Steven Dombrowski was the Director of Audit at Allscripts Healthcare Solutions, Inc., a publicly traded company. The government alleged that Dombrowski’s position gave him access to material, nonpublic information, including advance knowledge of an April 2012 report that Allscripts’ earnings were lower than expected. Before the report was released, Dombrowski purportedly used his wife’s trading account to trade Allscripts stock and netted a profit of about $286,000.
Dombrowski filed a motion to dismiss the insider trading charges. Citing cases that includedUnited States v. Smith, 155 F.3d 1051, 1066 (9th Cir. 1998) and SEC v.

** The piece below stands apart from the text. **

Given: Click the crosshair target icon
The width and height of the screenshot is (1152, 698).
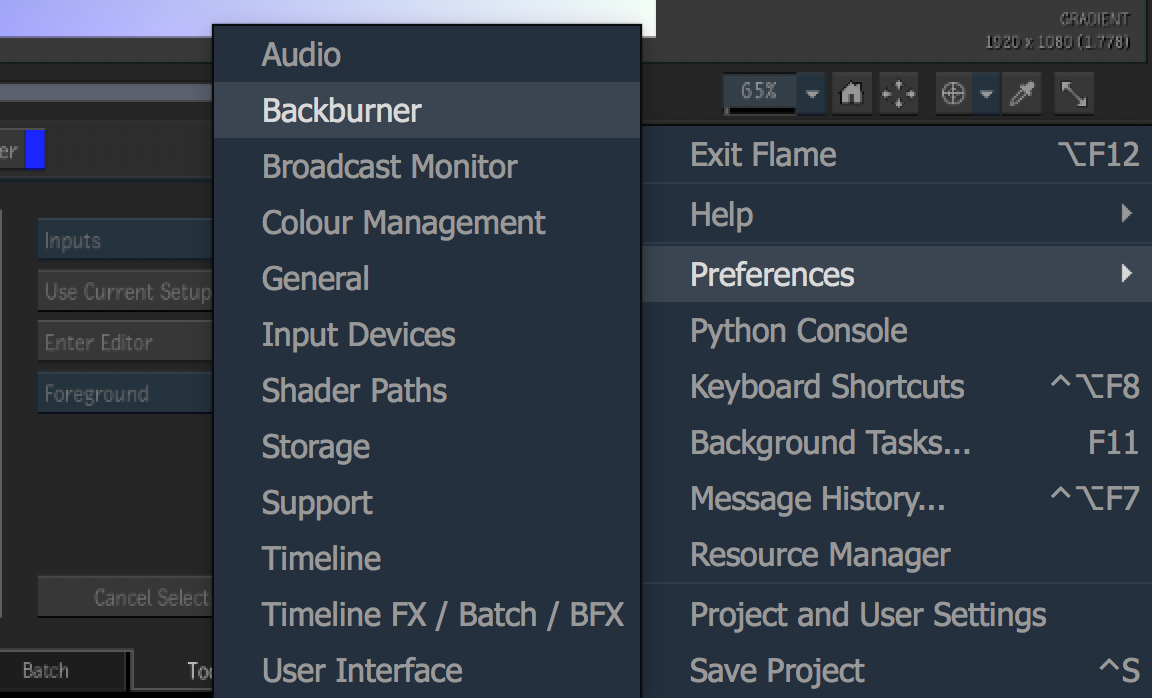Looking at the screenshot, I should pyautogui.click(x=953, y=93).
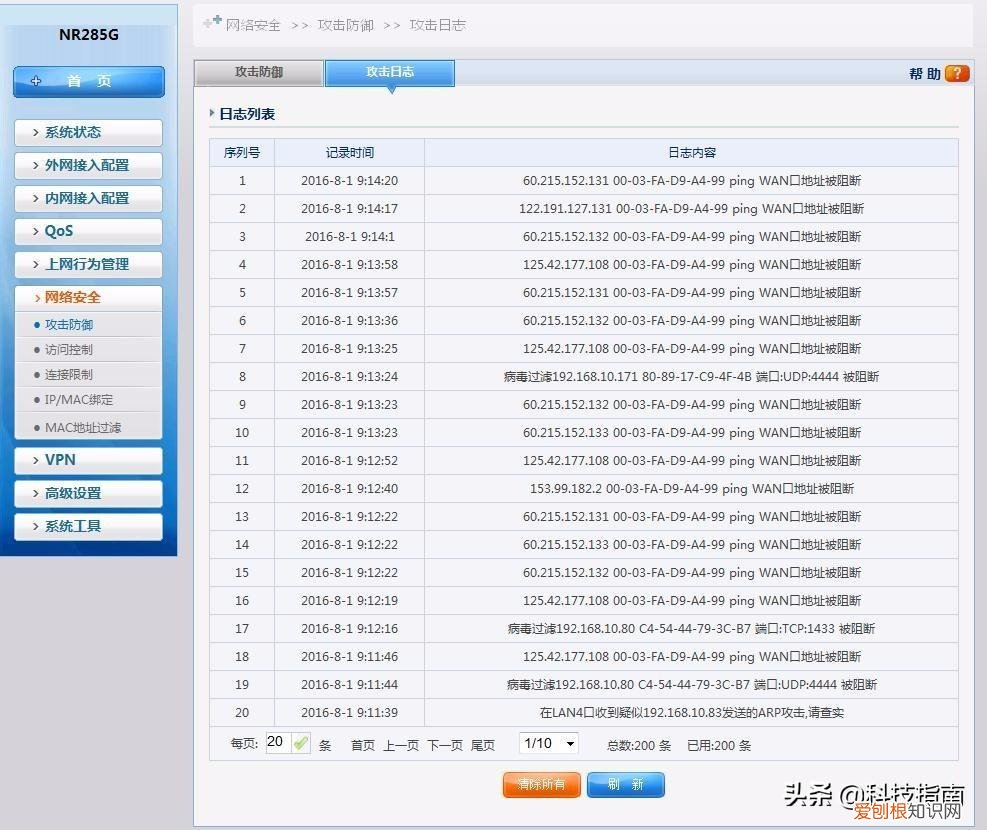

Adler, 137 F.3d 1325, 1337 (11th Cir. 1998), Dombrowski argued that, to prove he had traded “on the basis of” inside information, the government had to show he “used [such] information or that the information caused him to trade as he did,” and not he merely traded “while possessing inside information.”
The District Court denied the motion, finding that Smith, Adler and the like had been decided prior to the promulgation in 2000 of Rule 10b5-1, and it is now clear under that Rule that “awareness” of inside information is sufficient. As such, the government need not allege that a defendant “used” inside information. The District Court also noted that the indictment provided sufficient detail such that Dombrowski was aware of the charges and able to mount a defense against them.
United States v. Dombrowksi, Case No. 14-CR-41 (N.D. Ill. July 15, 2014).